Dr. Kottke-Marchant: Several of the point-of-care tests, such as the VerifyNow rapid platelet function analyzer, have specific cartridges for aspirin and for clopidogrel. If platelets were not being inhibited, it would suggest that the doses were too low, given the patient’s weight, but you probably would not be able to determine whether he was resistant to clopidogrel.
Dr. W. Frank Peacock: One way to verify that patients are taking their aspirin is to take a small urine sample and squirt in 2 mL of ferric chloride. If the sample turns purple, it means they are taking their aspirin. Once that is established, you can try to determine whether the drug is working on their platelets.

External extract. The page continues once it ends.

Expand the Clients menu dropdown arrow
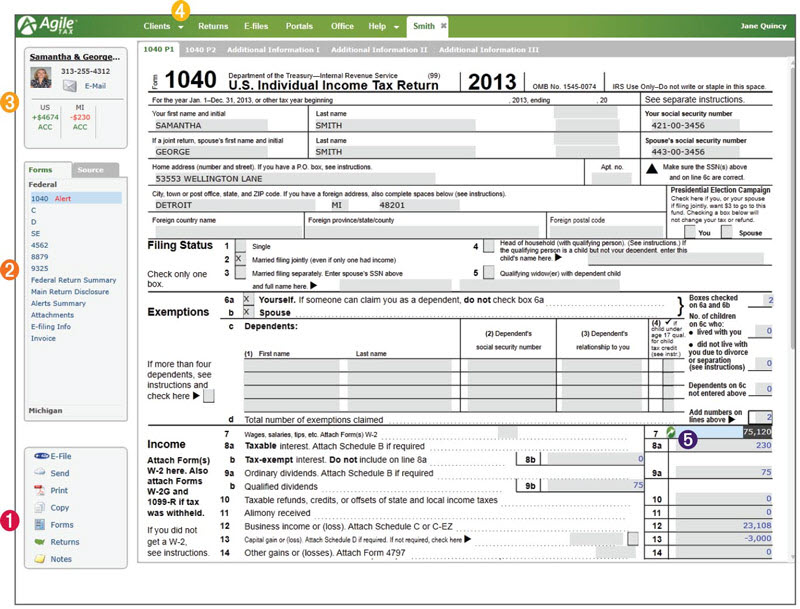 181,27
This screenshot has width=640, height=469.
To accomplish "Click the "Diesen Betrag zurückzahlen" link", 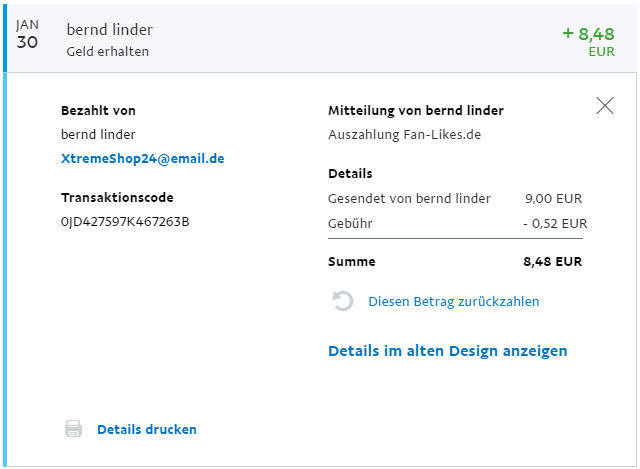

Dr. Alexander: Another potential explanation for stent thrombosis is faulty stent placement. In this case I would consider asking an interventional colleague to perform intravascular ultrasonography to make sure the stent was implanted properly before I changed the patient’s antithrombotic therapy.
Dr. Bhatt: That’s a great technical point. We always want to make sure that a case of stent thrombosis is not due to a mechanical problem. We should be asking: Is the stent properly sized and well opposed? Is there a distal dissection or any other issue that could predispose to stent thrombosis?
Dr. Alexander: This case illustrates a host of other challenges that underscore how much more work we need to do to define optimal antiplatelet therapy. Suppose we perform platelet function testing and find a low level of platelet inhibition in this patient with stent thrombosis, and we change his antiplatelet regimen. When should we test him again? If we retest in 3 months and find that he has a higher than expected level of platelet inhibition on the new antiplatelet regimen, do we dial down the intensity? Once again, there is no evidence to guide these decisions, and levels of platelet inhibition are driven not just by the medications but also by what is going on in the patient’s platelets—it is quite multifactorial.